* Start PAGE EXTRACT *

You will need to be careful where you cross the mid ranges. find the distance between the centers by dividing 1130 by the frequency that you want to cross and multiplying that answer by 12 to get the inches. Don't exceed that.
You will need to be careful where you cross the mid ranges. find the distance between the centers by dividing 1130 by the frequency that you want to cross and multiplying that answer by 12 to get the inches. Don't exceed that.
Has any research been done on how to implement this in multi way systems? The ones he built for parts express are narrow enough, but lets say you had a row of 10-12" woofers, would they need to be angled outwards to follow the curve of the sphere, or is it better for them to point in the same plane as the regular drivers (or in 3+ way systems, the tweeters)? Would it be better to have them on both sides or just one?
Most CBT examples in the Don Keele literature focuses on mid/high bands coverage with the curved/arc array. Keele usually adds stand alone subwoofer(s) along side the arrays and not part of the curved cabinet. Keele's constant beamwidth coverage seems to be limited to mid and high frequencies.
I suspect that subs and large woofers have near omni-directional coverage over their low frequency range so you would have difficulties extending constant beamwidth capability down low.
You might contact Don and ask him for advice. He is usually very approachable about technical matters.
I suspect that subs and large woofers have near omni-directional coverage over their low frequency range so you would have difficulties extending constant beamwidth capability down low.
You might contact Don and ask him for advice. He is usually very approachable about technical matters.

* End PAGE EXTRACT *
* Start ENTRIES SHOWN *

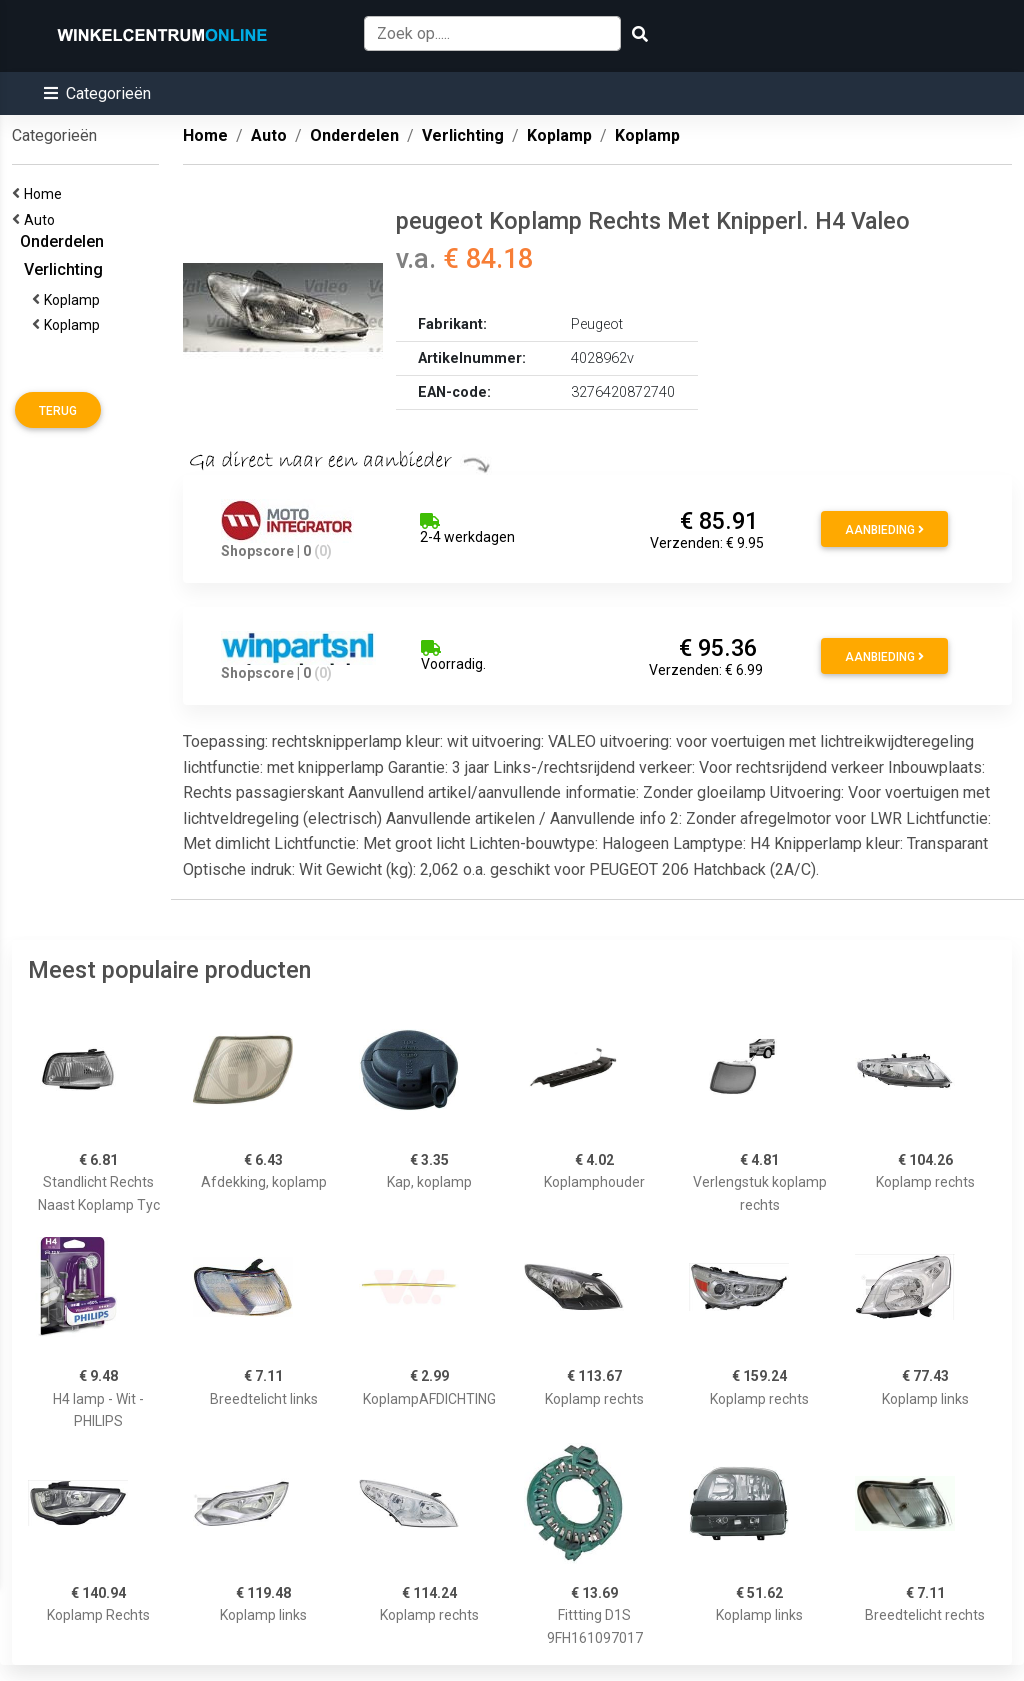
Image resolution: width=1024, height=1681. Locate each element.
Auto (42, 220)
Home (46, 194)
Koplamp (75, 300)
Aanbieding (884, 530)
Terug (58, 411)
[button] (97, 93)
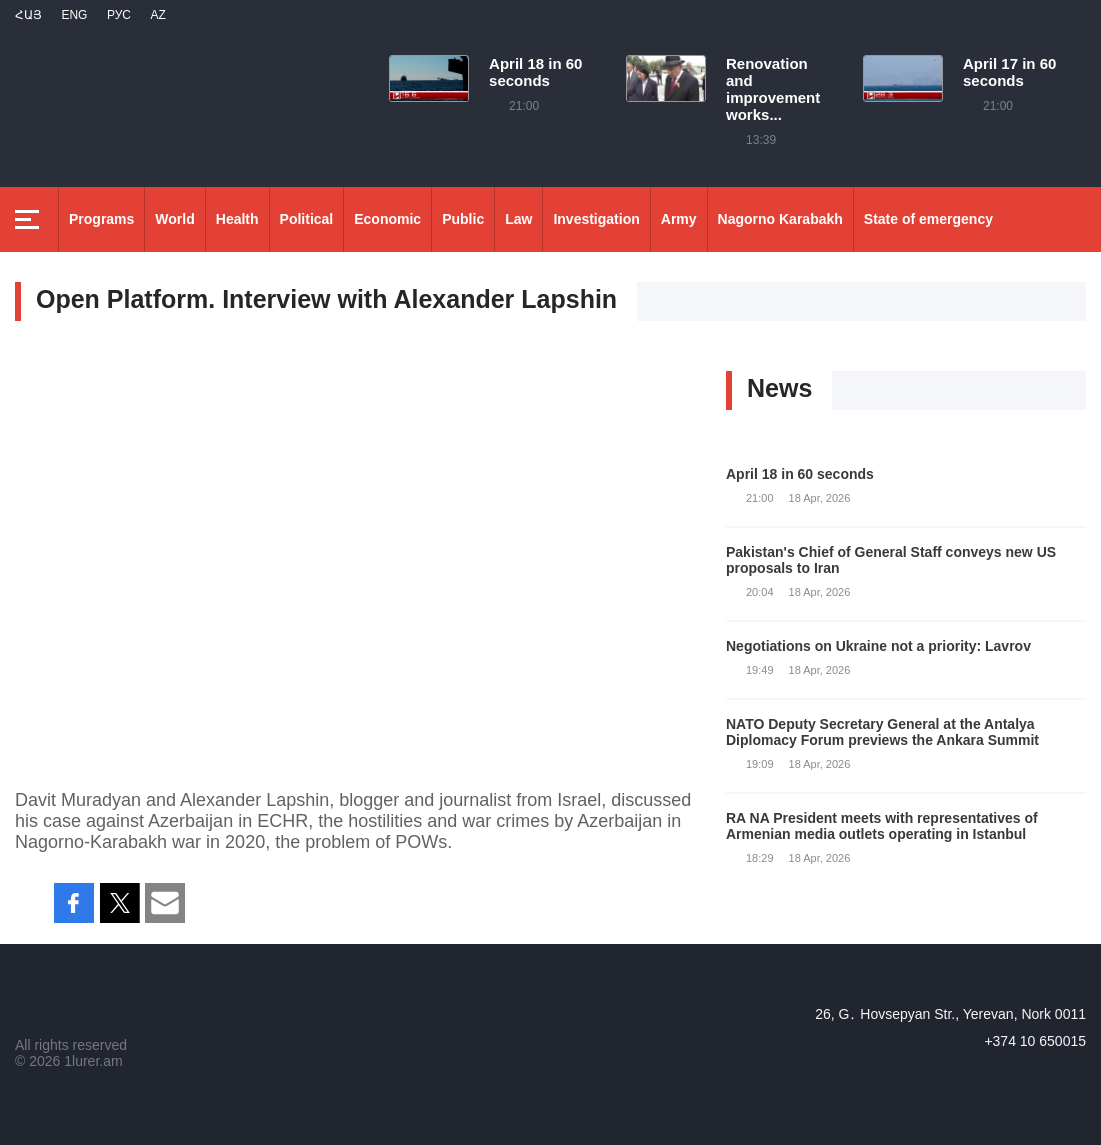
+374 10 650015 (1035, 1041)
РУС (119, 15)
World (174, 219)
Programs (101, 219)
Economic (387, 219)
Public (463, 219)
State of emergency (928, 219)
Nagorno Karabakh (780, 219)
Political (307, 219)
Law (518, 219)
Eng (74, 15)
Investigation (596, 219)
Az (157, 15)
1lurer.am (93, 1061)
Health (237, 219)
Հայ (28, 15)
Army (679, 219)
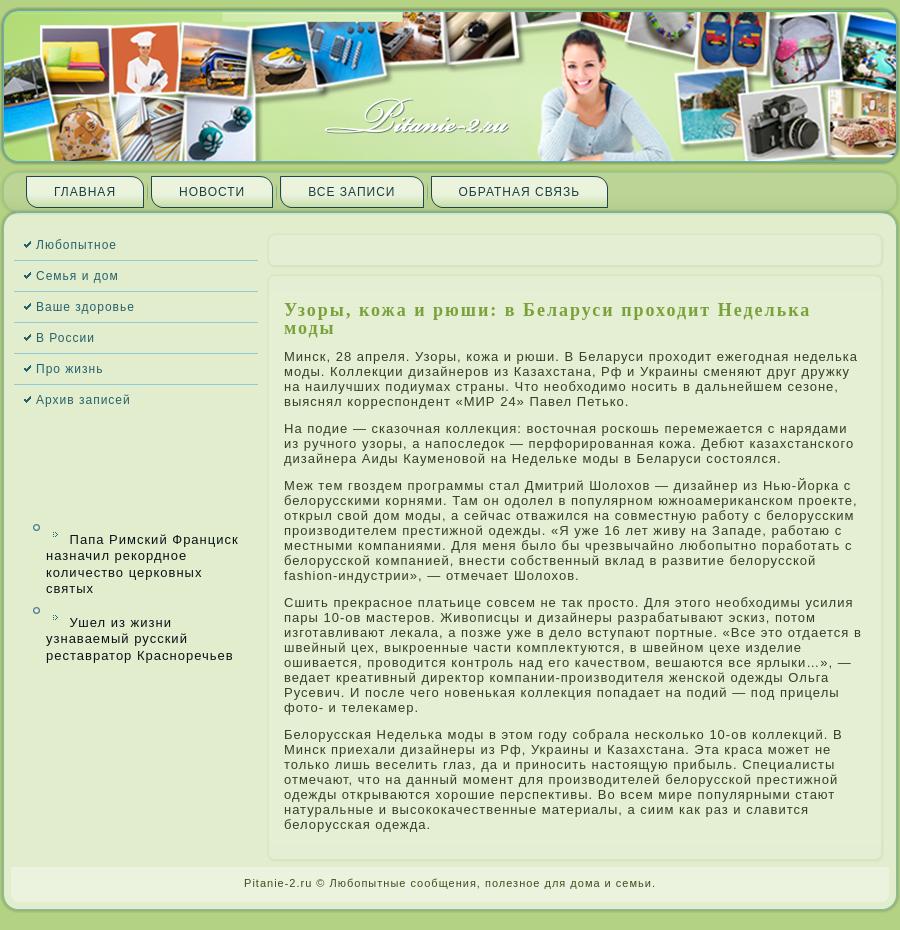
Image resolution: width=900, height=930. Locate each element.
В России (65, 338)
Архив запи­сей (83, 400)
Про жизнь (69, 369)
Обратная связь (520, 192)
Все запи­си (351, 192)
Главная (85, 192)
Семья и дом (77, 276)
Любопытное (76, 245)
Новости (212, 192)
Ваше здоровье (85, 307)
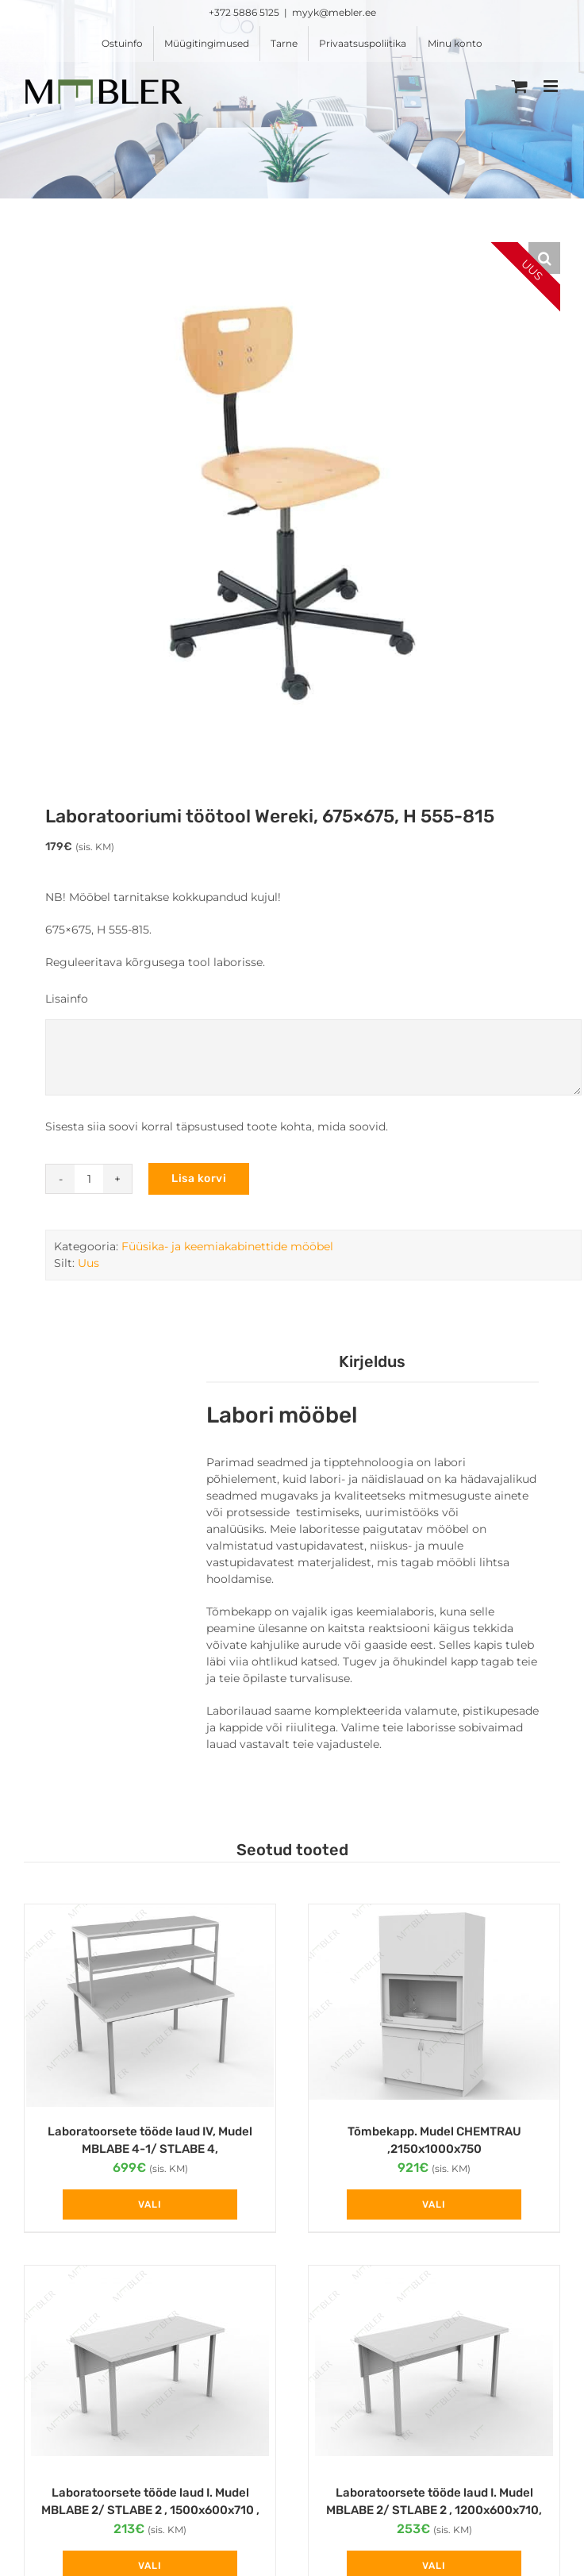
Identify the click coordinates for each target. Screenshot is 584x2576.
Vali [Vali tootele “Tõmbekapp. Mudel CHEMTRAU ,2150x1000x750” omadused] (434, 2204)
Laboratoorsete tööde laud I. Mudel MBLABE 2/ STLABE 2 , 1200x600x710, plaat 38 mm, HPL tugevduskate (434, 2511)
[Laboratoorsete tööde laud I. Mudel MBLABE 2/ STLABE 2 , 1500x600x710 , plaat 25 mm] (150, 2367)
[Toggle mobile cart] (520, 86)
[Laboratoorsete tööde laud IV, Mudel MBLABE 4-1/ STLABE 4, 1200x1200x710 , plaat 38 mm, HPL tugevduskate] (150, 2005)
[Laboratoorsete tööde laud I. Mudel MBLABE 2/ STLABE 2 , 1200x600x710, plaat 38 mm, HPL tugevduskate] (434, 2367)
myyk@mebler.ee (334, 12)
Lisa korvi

* End ENTRIES SHOWN *

AIM ->
Extract the passage of the speaker array discussion above, from "Has any research" up to and including "or just one?", copying it word for word.

RESPONSE TO THE TASK ->
Has any research been done on how to implement this in multi way systems? The ones he built for parts express are narrow enough, but lets say you had a row of 10-12" woofers, would they need to be angled outwards to follow the curve of the sphere, or is it better for them to point in the same plane as the regular drivers (or in 3+ way systems, the tweeters)? Would it be better to have them on both sides or just one?